Давно истории этих юных трагически оборванных жизней не совпадали так выразительно. Сразу скажу, что, к великому сожалению, в обоих случаях впечатляет скорее само совпадение, чем художественная убедительность. И все же напомню: наутро после самоубийства Вертера на его столике находят не что иное как "Эмилию Галотти", написанную Лессингом за два года до произведения Гете.
Странным образом два молодых режиссера сегодня, не сговариваясь, ставят истории, в которых несчастная любовь - знак дисгармоничности мира и неустроенности в нем юного человека с умом и душой. Литовка Габриэлла Туминайте превращает бюргерскую трагедию в мире феодальной несвободы в пародийное сочинение о насквозь фальшивом и уродливом мире, где извращены все представления о естественности и красоте. Здесь все одержимы своими желаниями, здесь все искушаемы ложными ценностями.
И даже отец Одоардо Галотти (Владислав Ветров) является на сцену этаким монстром, распираемым внутренними "бесами": он точно вылезает, выпрыгивает из своего камзола, никак не может примирить тело и душу. Непримиримость тела и души, их несогласованность друг с другом выражаются в гротескных "танцах", которые "танцуют" буквально все - и Клавдия Галотти (Инна Тимофеева), и Принц (Илья Лыков), и Маринелли, камергер принца (Евгений Павлов), и жених Эмили граф Аппиани (Шамиль Хаматов).
В сценическом мире "Галотти", который молодой режиссер придумала вместе с опытным сценографом Адомасом Яцовскисом, царствует стильная серая... стена. На Другой сцене "Современника", где играется спектакль, эта стена заполняет собой все пространство: здесь проходит граница не только между правдой и фальшью, естественностью и извращенной манерностью, совестью и цинизмом, но и между жизнью и смертью.

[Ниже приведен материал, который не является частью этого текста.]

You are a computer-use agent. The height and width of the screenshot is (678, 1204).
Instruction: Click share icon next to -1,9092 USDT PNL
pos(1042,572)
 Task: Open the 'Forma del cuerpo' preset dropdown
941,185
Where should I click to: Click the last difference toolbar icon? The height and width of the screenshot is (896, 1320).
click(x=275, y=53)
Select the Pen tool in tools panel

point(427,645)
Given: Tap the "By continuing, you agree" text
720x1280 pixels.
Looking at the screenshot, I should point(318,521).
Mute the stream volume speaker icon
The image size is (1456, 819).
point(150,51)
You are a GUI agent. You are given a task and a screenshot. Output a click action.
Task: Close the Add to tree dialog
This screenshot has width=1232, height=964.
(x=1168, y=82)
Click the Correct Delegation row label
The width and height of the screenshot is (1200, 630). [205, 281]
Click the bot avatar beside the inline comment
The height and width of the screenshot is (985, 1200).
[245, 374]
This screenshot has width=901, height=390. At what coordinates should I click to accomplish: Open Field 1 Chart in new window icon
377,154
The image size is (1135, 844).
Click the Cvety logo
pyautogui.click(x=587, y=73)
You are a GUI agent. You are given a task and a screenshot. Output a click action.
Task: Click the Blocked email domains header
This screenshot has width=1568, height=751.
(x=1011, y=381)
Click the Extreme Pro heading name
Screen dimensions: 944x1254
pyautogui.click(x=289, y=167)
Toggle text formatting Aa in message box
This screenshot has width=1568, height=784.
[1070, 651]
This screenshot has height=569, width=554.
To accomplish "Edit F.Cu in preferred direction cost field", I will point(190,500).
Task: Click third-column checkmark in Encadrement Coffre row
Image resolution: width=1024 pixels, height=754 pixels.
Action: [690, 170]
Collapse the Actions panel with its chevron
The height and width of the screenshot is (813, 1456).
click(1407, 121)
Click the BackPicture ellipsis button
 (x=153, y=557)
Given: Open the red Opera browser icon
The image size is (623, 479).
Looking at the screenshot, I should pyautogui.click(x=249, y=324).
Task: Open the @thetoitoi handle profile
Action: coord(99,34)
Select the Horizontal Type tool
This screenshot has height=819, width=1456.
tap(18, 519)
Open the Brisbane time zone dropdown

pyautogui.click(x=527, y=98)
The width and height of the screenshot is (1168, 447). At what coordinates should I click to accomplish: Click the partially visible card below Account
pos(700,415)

Предложенная режиссером манера, статус игры вызывающе декоративен. Здесь все ходят на шарнирах, "выпрыгивая" из себя в бесконечный фарс и гротеск. Здесь монологи читаются в напоминание и пародия на классицизм, с эстетикой которого боролся Лессинг. К сожалению, это режиссерское решение требует от актеров такой виртуозности, которая не всем по плечу. Да и режиссер не обеспечивает свой острый рисунок глубоким игровым и психологическим разбором. Потому не очень убедительно выглядит финал трагедии, когда наступает полная метаморфоза. В лапах у властительных циников юная Галотти (Виктория Романенко) и ее отец понимают, что больше фиглярствовать нельзя, что пора скинуть приросшие к лицам гримасы и открыться навстречу холодному ветру трагедии. Одоардо Галотти - Ветров прекращает свой юродствующий танец и голосом отчаянья, белым и спокойным, прощается с дочерью, втыкая в нее нож.
Эта театральная история, стильно, умно, но формально рассказанная Габриэллой Туминайте, не взрывается потрясением. Зрительское воображение, надорванное полуторачасовым фарсом, не обретает трагедийного катарсиса. Но может, его и не надо? Может, и в самом деле гораздо страшнее мысль о том, что современный человек фиглярствует до гробовой доски, и только у этой смертной грани может остановиться и - если еще хватит отваги - попытаться спастись.